DO THIS. Turn each line of the data below into a string in a JSON list, one string per line, skipping blank lines and leaving out the pictures.

SUPPLIED ENTRIES.
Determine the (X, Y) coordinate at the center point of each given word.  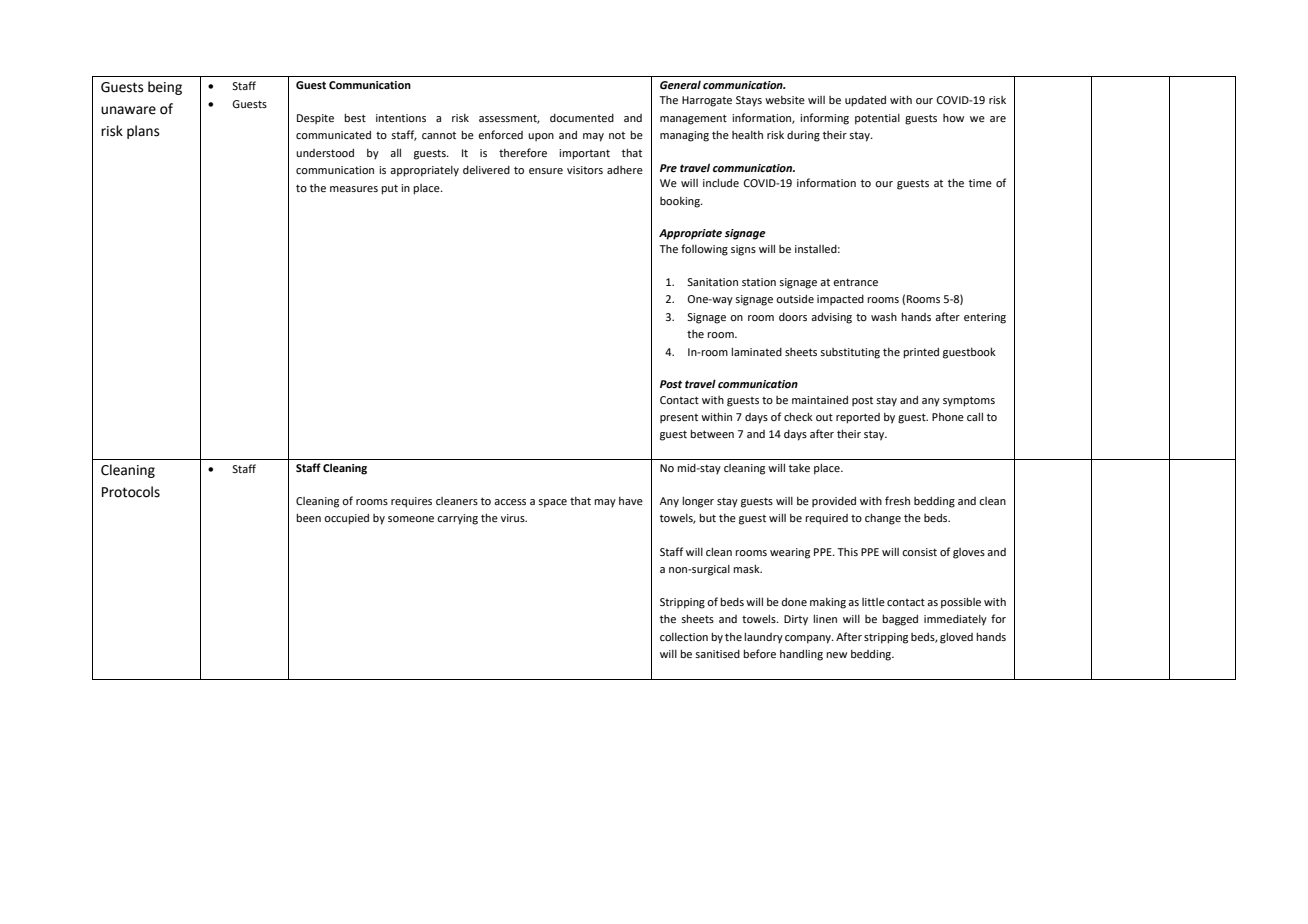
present (679, 418)
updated (865, 101)
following (704, 250)
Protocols (131, 492)
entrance (855, 282)
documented (582, 118)
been (308, 517)
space (552, 503)
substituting (850, 353)
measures (354, 189)
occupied (346, 519)
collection (684, 637)
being (165, 88)
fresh (897, 500)
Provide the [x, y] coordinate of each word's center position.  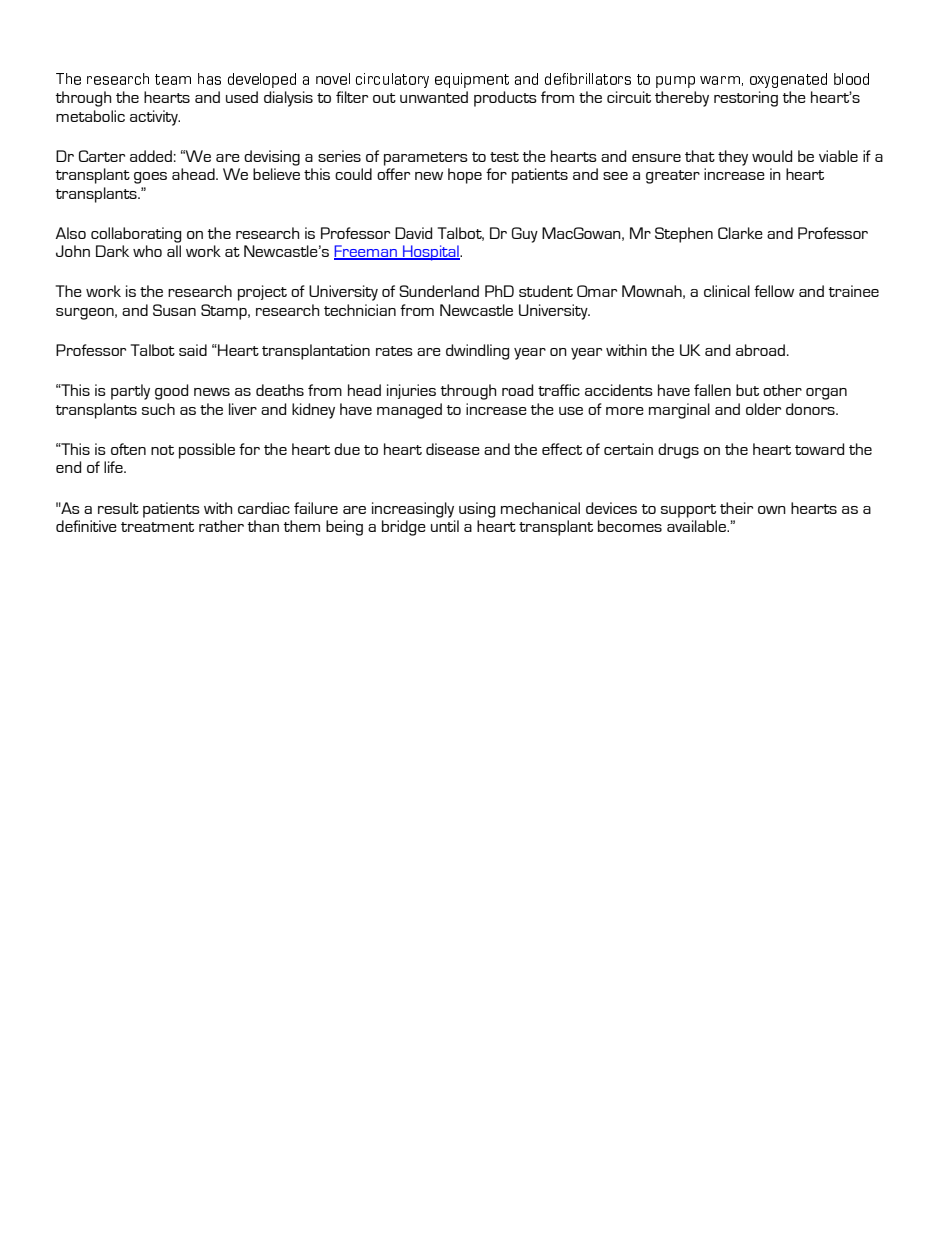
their [736, 508]
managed [409, 411]
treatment [157, 527]
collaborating [136, 235]
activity [155, 118]
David [413, 233]
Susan [174, 310]
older [763, 409]
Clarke [740, 233]
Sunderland [439, 291]
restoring [746, 99]
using [477, 510]
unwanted [434, 97]
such [158, 409]
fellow [774, 291]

EXERCISE ANSWER.
[
  "Determine the (X, Y) coordinate at the center point of each given word.  ",
  "present (679, 418)",
  "updated (865, 101)",
  "following (704, 250)",
  "Protocols (131, 492)",
  "entrance (855, 282)",
  "documented (582, 118)",
  "been (308, 517)",
  "space (552, 503)",
  "substituting (850, 353)",
  "measures (354, 189)",
  "occupied (346, 519)",
  "collection (684, 637)",
  "being (165, 88)",
  "fresh (897, 500)",
  "Provide the [x, y] coordinate of each word's center position.  ",
  "their [736, 508]",
  "managed [409, 411]",
  "treatment [157, 527]",
  "collaborating [136, 235]",
  "activity [155, 118]",
  "David [413, 233]",
  "Susan [174, 310]",
  "older [763, 409]",
  "Clarke [740, 233]",
  "Sunderland [439, 291]",
  "restoring [746, 99]",
  "using [477, 510]",
  "unwanted [434, 97]",
  "such [158, 409]",
  "fellow [774, 291]"
]